W poniedziałek rano w bankach na całym świecie za sto rosyjskich rubli można było dostać już tylko jednego dolara amerykańskiego.
Rosyjska waluta jeszcze nigdy nie była tak słaba. Na dodatek topnieją zyski Rosji z handlu ropą i gazem. – To dowód na to, iż zachodnie sankcje działają – mówią ekonomiści.
Rubel szoruje po dnie
– Obecny kurs walutowy znacznie odbiega od fundamentalnych poziomów, a jego normalizacja spodziewana jest w najbliższej przyszłości – powiedział Maksim Oreszkin, doradca ekonomiczny prezydenta Rosji Władimira Putina. – Słaby rubel komplikuje transformację strukturalną gospodarki i negatywnie wpływa na realne dochody ludności. W interesie rosyjskiej gospodarki jest posiadanie silnego rubla – dodał.
Bank Rosji obwinił gwałtowny spadek rubla w tym roku – stracił on około 30 proc. w stosunku do dolara – za kurczący się bilans handlowy Rosji. Nadwyżka na rachunku obrotów bieżących kraju spadła o 85 proc. rok do roku w okresie styczeń-lipiec.
Obawy o rosyjską gospodarkę utrzymują się. Rząd wydaje więcej pieniędzy na finansowanie trwającej wojny na Ukrainie i eksportuje mniej z powodu sankcji.
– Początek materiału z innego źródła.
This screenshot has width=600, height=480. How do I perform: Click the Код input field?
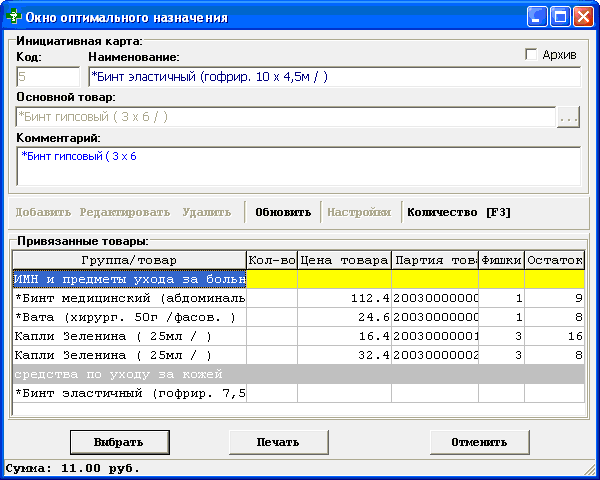click(x=47, y=77)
Ostatnie dane pokazują, iż deficyt budżetowy kraju gwałtownie wzrósł w ciągu ostatnich kilku miesięcy. Podczas gdy wydatki te wspierały gospodarkę, ich wpływ na walutę był tragiczny.
Jednocześnie rosyjska gospodarka odnotowała skokowy wzrost importu. Dane pokazują, iż wzrósł on o 20 proc. w pierwszej połowie roku. Większość importu pochodzi z państw takich jak Chiny, Turcja i Azja Środkowa. Import ten jest opłacany w dolarach amerykańskich.
Cała nadzieja w ropie
Z drugiej strony, Rosja przez cały czas sprzedaje duże ilości ropy naftowej pomimo sankcji nałożonych przez Europę. Po tym, jak tacy giganci jak Trafigura i Gunvor wycofali się z tego kraju, pojawiła się niewielka grupa handlarzy ropą naftową.
Najnowsze dane pokazały, iż w lipcu Rosja eksportowała 7,3 miliona baryłek dziennie. Eksport ropy naftowej wzrósł w czasie, gdy ceny utrzymywały się na stabilnym poziomie, z Brent zbliżającym się do 90 dolarów i WTI na poziomie 84 dolarów. Cena rosyjskiego uralu utrzymuje się powyżej 60 dolarów za baryłkę. Co więcej, cena gazu ziemnego również rośnie, ponieważ utrzymują się obawy w związku ze strajkiem w australijskich zakładach Woodside Energy Group i Chevrona. Jest to istotne, ponieważ eksport LNG z Australii stanowi około 11 proc. światowych dostaw.